池尻雑記: 東山ミートというセレンディピティ

2026-01-22 / 街・場所 / 日記・池尻大橋・池尻雑記

年末に見つけたバイオリン教室がある。通うことにした理由はいくつかあるのだけれど、そのひとつが、近所に東山ミートがあることだった。

東山ミートは知る人ぞ知る肉屋さん。数年通っているピアノの先生に池尻方面に引っ越すと伝えた際に、ああ、あそこにはいいお肉屋さんがあるのよね、と言った。場所を聞くと、どう考えても肉屋があるような場所には思えず、ただ調べると確かにそこには肉屋さんがあった。
そしてある日訪れて、品揃えをみて驚いた。その日は100g4000円を超える和牛サーロインが、大きな塊で陳列されていた。

初めて行った日は挽肉を買った。すると確かにスーパーの挽肉とは全く違い、旨みがすごい。が、悲しいかな、普段の行動範囲からは外れていて、なかなか東山ミートに美味しいお肉を求めて定期的に行く、という行動変容までには至れなかった。

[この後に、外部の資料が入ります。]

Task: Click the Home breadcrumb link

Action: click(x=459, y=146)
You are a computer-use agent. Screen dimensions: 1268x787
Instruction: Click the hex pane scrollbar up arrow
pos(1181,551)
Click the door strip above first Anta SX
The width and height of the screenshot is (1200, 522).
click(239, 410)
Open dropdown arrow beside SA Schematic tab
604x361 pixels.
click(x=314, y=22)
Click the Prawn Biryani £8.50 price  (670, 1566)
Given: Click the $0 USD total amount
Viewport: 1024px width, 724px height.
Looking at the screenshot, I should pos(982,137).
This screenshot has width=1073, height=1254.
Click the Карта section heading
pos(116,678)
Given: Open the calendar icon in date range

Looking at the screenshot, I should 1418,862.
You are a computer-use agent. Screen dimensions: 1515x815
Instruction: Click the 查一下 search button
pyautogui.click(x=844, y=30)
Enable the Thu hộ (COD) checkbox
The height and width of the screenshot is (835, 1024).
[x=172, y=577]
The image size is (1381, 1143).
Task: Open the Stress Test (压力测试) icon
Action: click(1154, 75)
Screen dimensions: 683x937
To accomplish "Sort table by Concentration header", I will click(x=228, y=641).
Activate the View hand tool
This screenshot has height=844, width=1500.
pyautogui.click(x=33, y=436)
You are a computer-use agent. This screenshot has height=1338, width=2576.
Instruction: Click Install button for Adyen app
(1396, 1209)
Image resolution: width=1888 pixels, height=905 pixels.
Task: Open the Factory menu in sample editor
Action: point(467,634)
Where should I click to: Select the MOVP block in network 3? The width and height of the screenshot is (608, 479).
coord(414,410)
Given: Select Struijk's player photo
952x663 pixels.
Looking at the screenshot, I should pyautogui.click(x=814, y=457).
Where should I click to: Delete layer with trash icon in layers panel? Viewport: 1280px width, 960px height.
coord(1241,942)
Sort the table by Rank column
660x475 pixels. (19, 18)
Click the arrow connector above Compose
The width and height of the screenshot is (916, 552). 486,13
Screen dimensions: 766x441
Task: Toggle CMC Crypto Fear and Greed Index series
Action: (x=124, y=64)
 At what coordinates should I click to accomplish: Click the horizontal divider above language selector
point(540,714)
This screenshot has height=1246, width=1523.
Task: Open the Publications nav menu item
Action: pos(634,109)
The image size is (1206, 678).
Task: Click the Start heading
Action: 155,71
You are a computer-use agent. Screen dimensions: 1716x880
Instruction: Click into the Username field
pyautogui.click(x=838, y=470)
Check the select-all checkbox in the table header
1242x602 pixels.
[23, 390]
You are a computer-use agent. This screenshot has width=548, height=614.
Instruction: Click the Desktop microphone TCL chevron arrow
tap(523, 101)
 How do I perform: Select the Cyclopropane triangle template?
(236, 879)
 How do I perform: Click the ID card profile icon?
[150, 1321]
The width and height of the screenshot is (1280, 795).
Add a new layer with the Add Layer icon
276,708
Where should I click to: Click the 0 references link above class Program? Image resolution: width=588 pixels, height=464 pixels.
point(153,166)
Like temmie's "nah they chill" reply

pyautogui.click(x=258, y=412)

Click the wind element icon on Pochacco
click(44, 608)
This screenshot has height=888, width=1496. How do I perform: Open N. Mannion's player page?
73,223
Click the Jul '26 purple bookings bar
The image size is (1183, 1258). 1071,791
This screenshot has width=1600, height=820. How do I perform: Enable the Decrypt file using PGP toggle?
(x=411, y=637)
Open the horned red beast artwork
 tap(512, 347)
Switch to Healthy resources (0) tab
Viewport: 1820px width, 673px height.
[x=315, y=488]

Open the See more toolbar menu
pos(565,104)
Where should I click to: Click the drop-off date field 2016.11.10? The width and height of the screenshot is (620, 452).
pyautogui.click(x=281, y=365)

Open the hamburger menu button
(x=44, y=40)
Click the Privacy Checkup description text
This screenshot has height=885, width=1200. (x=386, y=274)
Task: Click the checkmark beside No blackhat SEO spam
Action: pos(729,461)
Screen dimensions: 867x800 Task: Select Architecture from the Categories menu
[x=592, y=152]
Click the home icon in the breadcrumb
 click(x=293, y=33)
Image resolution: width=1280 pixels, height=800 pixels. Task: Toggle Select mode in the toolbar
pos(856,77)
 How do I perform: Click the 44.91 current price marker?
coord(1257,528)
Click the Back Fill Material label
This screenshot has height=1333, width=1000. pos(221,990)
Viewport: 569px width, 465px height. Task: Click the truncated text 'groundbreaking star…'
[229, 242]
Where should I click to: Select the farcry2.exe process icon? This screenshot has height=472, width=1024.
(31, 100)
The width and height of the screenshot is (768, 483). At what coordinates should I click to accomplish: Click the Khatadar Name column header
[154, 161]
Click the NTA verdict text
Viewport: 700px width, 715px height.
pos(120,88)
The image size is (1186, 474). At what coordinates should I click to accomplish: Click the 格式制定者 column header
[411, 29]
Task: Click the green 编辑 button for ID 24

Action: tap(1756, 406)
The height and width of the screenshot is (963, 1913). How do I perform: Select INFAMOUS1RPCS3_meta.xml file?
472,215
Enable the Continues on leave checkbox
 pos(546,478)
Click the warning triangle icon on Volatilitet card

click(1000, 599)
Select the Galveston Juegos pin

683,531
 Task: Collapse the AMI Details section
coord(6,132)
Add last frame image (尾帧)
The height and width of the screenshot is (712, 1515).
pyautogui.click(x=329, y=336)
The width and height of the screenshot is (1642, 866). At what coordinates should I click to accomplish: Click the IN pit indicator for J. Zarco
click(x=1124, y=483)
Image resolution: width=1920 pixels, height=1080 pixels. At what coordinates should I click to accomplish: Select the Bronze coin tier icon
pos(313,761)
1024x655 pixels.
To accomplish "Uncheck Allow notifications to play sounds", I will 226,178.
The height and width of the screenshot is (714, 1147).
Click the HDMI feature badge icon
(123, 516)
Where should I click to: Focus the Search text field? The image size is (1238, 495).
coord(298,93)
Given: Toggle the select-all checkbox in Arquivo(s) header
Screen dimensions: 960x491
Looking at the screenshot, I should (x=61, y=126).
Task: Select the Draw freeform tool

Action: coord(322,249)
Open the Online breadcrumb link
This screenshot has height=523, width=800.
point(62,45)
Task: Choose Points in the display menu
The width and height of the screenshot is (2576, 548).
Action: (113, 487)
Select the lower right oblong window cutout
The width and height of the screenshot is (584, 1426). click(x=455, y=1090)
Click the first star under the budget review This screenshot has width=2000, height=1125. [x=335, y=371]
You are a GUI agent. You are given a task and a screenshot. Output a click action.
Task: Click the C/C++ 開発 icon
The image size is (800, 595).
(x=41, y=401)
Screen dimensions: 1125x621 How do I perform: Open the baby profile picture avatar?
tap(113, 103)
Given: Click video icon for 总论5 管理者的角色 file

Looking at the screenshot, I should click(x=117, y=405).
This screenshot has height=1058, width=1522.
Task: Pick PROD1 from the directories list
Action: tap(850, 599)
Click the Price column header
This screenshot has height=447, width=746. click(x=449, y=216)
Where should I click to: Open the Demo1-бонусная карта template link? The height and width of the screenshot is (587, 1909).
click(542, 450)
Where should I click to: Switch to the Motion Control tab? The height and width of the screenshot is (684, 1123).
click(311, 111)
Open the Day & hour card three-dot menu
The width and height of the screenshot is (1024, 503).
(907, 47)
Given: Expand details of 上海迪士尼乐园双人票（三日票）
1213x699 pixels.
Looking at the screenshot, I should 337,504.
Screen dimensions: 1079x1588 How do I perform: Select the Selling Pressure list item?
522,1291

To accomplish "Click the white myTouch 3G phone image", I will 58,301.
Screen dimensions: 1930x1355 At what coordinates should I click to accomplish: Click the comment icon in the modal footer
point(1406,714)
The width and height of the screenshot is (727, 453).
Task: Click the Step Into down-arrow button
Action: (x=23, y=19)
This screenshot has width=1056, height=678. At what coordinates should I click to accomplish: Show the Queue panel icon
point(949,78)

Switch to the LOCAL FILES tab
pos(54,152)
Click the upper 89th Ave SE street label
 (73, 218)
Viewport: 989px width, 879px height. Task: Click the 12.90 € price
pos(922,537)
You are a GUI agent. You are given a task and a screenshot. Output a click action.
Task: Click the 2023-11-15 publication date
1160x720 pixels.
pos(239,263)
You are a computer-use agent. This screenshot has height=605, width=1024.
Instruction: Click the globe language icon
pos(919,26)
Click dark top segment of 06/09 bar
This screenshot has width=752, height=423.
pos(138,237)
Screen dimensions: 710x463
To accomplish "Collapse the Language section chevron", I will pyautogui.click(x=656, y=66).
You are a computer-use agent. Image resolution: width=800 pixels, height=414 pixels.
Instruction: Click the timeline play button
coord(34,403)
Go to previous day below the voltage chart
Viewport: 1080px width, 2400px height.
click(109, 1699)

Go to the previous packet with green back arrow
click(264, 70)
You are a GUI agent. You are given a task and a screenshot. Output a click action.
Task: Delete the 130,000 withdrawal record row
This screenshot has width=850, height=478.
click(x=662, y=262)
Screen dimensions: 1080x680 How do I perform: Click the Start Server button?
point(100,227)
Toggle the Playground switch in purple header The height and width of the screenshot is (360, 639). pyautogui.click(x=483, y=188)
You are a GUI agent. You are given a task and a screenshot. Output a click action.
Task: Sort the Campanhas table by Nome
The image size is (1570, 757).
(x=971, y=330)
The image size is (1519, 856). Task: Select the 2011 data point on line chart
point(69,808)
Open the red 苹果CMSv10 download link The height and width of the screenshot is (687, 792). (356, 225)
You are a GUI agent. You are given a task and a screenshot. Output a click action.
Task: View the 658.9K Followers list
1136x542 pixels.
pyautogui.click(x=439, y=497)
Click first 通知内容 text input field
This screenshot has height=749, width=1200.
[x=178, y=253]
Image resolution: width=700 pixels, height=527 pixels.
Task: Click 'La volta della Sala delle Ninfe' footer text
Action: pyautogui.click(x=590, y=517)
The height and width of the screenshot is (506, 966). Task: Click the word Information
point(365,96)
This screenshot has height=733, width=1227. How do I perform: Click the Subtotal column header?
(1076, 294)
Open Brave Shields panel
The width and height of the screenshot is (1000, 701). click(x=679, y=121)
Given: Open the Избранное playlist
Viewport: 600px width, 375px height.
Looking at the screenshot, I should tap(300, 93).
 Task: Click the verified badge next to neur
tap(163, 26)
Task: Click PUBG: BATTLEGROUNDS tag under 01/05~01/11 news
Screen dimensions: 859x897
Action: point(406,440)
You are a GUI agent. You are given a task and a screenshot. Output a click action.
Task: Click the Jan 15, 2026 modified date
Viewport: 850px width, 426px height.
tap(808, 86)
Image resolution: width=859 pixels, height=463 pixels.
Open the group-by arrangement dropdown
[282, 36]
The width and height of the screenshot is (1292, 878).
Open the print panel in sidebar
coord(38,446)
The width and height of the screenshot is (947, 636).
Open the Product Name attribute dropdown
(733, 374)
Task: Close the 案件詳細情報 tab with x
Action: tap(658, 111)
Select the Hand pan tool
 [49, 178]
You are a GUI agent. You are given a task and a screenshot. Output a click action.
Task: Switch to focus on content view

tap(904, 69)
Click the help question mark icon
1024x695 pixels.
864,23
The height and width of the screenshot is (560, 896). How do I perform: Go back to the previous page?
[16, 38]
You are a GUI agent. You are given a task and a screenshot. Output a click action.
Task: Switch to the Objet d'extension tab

ところが年が明けて、通い始めたバイオリン教室。レッスンが終わったら東山ミートによることが習慣になった。
先日は挽肉と、初めてベーコンを買った。ベーコンを買うことにしたのは気まぐれで、買った後にこれで何を作ろうかと考えた。家に帰ると、朝ごはんがまだだった子のために、まずはベーコンエッグに。やはりとびっきり美味しい味がする。食べながら色々なアイディアが浮かんでは消えていき、最終的には来週、自分が在宅勤務の際のランチにカルボナーラを作ろうと思いたった。

美味しい食材はこんなにも私の日常を彩るんだなあと思う。そしてレッスンが終わって一息してからのセレンディピティ、それを味わいながら考える次のメニュー、一連の思考がとてもハッピーだった。

次のバイオリンレッスンは2月。その時にはどんなセレンディピティがあるのか今からとても楽しみだ。